On the other hand, perhaps a SKU with WiFi-only is overrated as a consumer draw.
“ABI Research estimates that only one in three U.S. homes have WiFi home networking,” Jeff Orr, a senior practice director at ABI Research told TechNewsWorld. “This limits the opportunity for media tablets that rely upon WiFi or require a mobile broadband modem for basic connectivity to the Internet.”
However, the majority of media tablets sold in 2010 only had WiFi support, although a few vendors, including Samsung, offered only models with 3G connectivity, Orr pointed out.
“Given the introduction of tens of new products in 2011, most manufacturers will differentiate by price, and value-add features that increase costs such as 3G, 4G, GPS and rugged enclosures, will be the first to go,” Orr predicted. “In January, Samsung announced plans to introduce a WiFi-only version of its Galaxy Tab tablet, while even more companies are coming to market with only WiFi support.”
That’s the exact opposite of what Strategy Analytics Associate Director Martin Bradley sees.

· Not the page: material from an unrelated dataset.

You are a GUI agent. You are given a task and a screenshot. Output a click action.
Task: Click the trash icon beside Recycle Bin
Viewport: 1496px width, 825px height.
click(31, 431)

“Our expectation is that the trend will be towards increasing adoption of cellular-capable devices, and consumer demand for wide-area usage will naturally increase,” Bradley told TechNewsWorld. “We believe around 50 percent of users in developed markets are content with WiFi-only devices, but the trend is downwards.”

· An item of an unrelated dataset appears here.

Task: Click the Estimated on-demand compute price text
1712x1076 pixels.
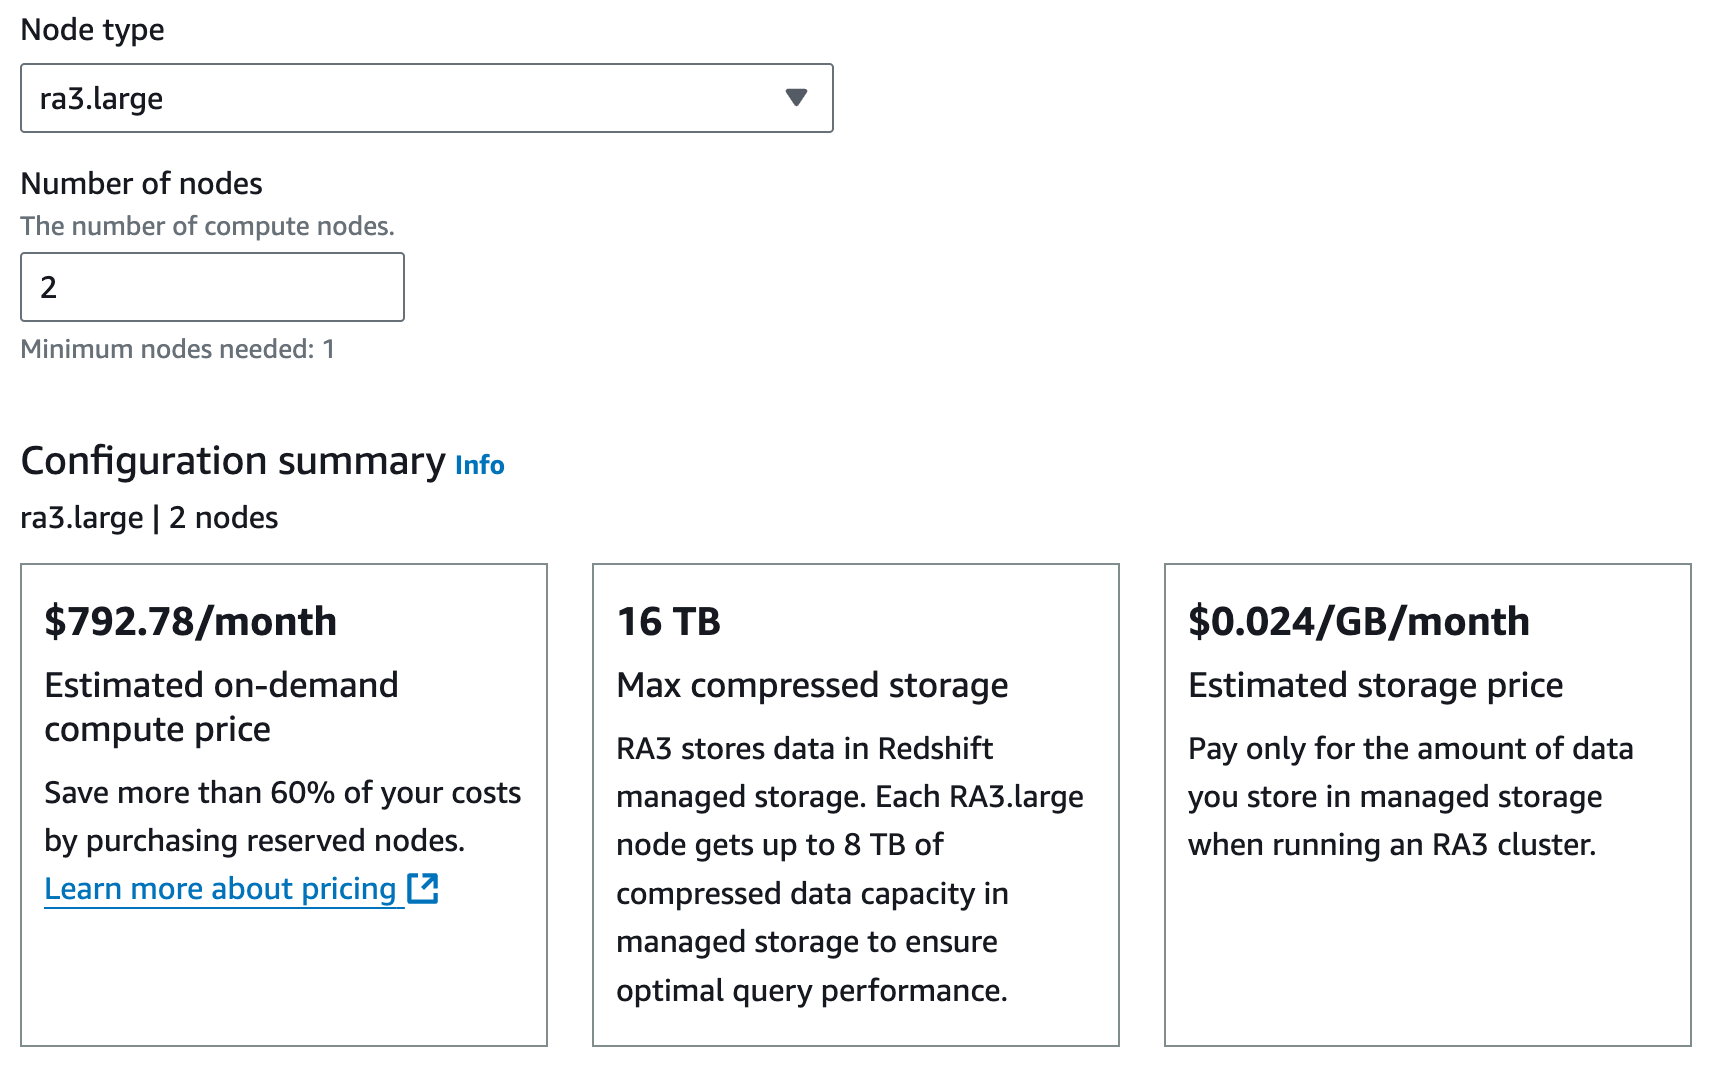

MOT in the WiFi User’s Eye
Perhaps Motorola’s decision relates to its marketing strategy. After all, the Xoom, as it’s now designed, gives buyers the choice whether or not to use cellular data. If consumers are buying iPads with both 3G and WiFi capabilities to ensure they won’t lose out on 3G, why shouldn’t Motorola offer its Xoom to support both connectivity protocols?
“Motorola may be targeting an audience that expects mobility and isn’t primarily using the tablet in and around the home,” ABI Research’s Orr speculated. “A mobile Internet tablet, designed to augment current usage habits for both laptops and smartphones, will include features and services tailored for on-the-go applications.”

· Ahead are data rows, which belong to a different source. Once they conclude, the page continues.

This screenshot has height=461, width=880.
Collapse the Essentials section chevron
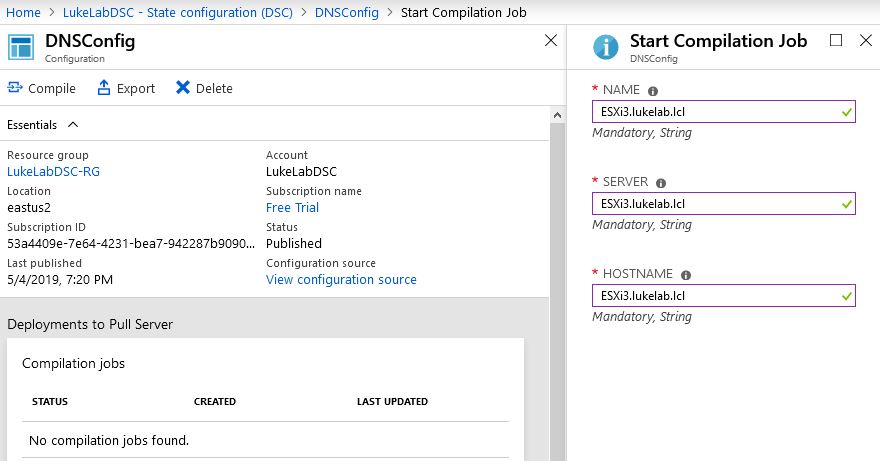[x=73, y=125]
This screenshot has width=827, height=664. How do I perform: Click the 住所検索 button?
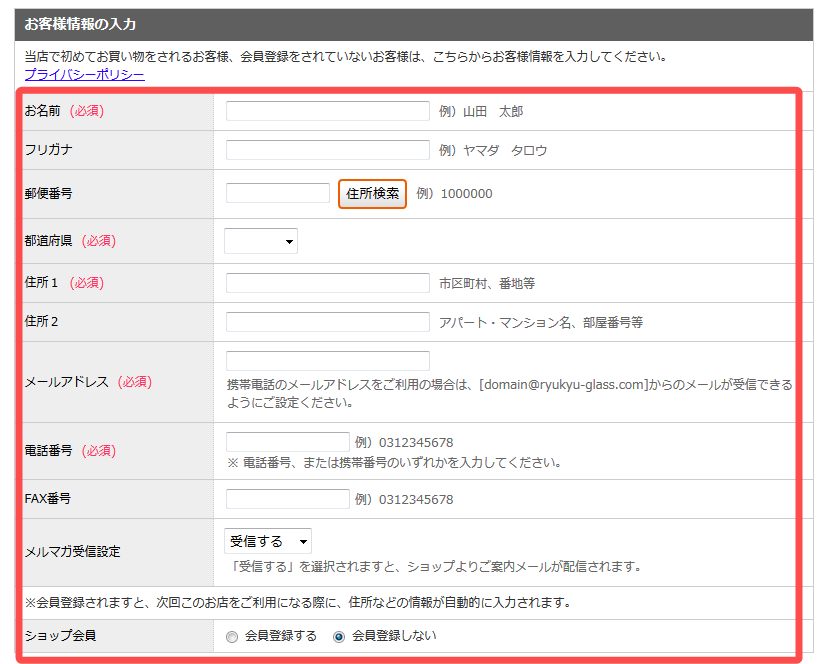(x=372, y=194)
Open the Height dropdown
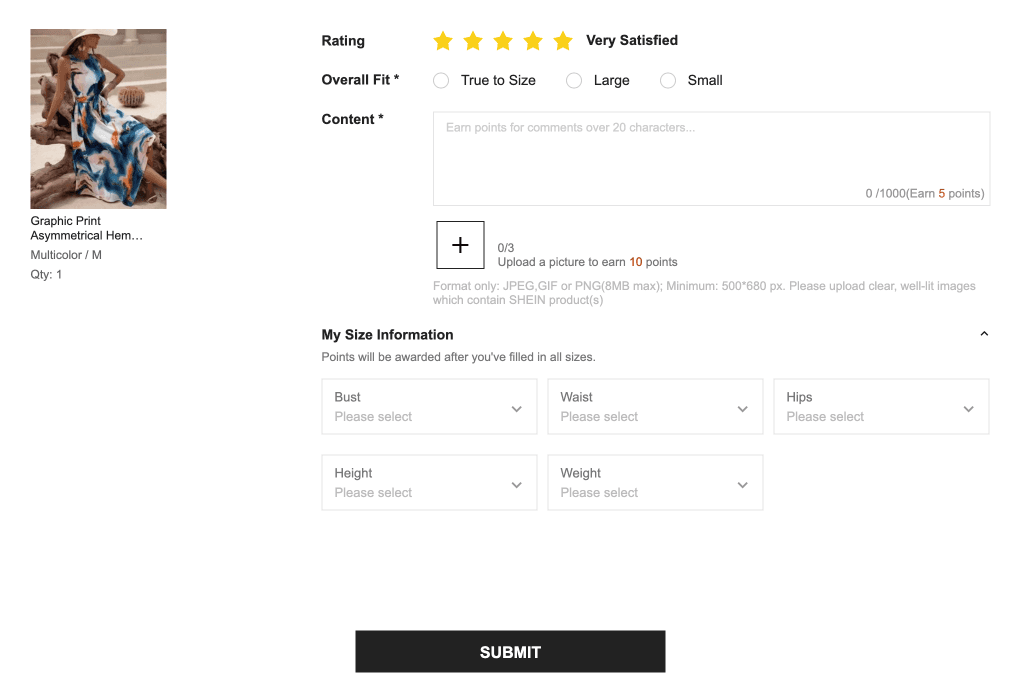1023x696 pixels. [x=429, y=483]
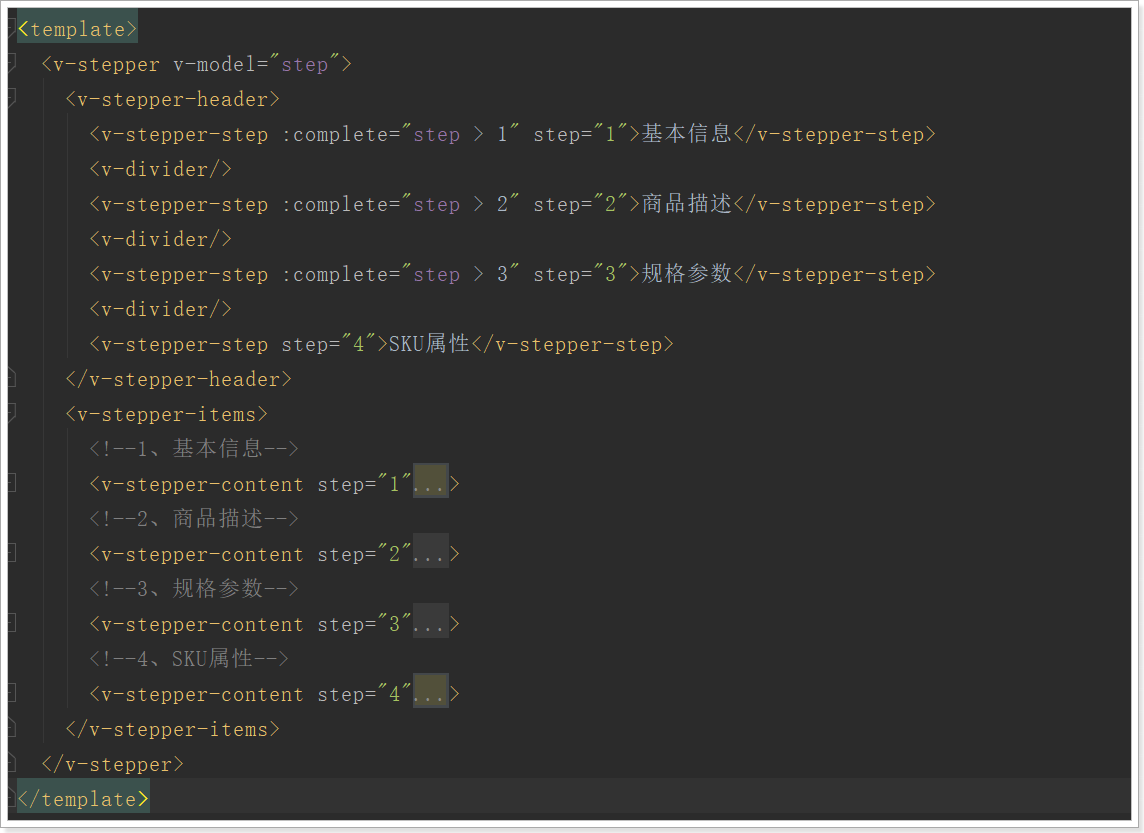
Task: Collapse the v-stepper-items opening tag fold marker
Action: pyautogui.click(x=11, y=414)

It’s likely that Motorola is targeting mobile professionals and that a WiFi-only media tablet does not match this strategy, Orr pointed out. “The 3G-enabled Xoom is intended to address a specific market opportunity for prosumers and business professionals who want an Android-based tablet for applications that replace currently performing functions on a smartphone and/or a laptop today,” he elaborated.
Money Talks — but Listen Closely
The Xoom’s price could prove to be a major issue for consumers. At $800 it’s only $30 cheaper than the top-of-the-line 64GB iPad, which offers both 3G and WiFi.
“The Xoom’s pricing is clearly at the high end of the range of current devices,” Strategy Analytics’ Bradley pointed out. “It’s positioned as a market leader in the new wave of Android devices and runs the latest Android Honeycomb operating system.”
“It’s hard to price above Apple successfully, given folks think of them as a premium brand,” Enderle said.
“Where are the $200 Android tablets everyone was talking about?” asked Andrew Eisner, director of community and content at Retrevo.
However, the high cost of the Motorola Xoom may be based more on perception than on reality.
The Xoom is more capable than the current iPad, Enderle contended. “With an Nvidia Tegra2 dual-core processor and being upgradable to 4G LTE in a couple of months via a software patch, it has a much faster processor,” he elaborated. “It’s closer to what we think the iPad 2 will be.”
On the other hand, the iPad 2 is expected to be announced March 2, and we’ll then see whether Apple will price that device competitively with the Xoom.
Until then, it’s not clear whether Motorola’s holding off on offering a WiFi-only Xoom tablet in the United States is a canny marketing move — or quite the opposite.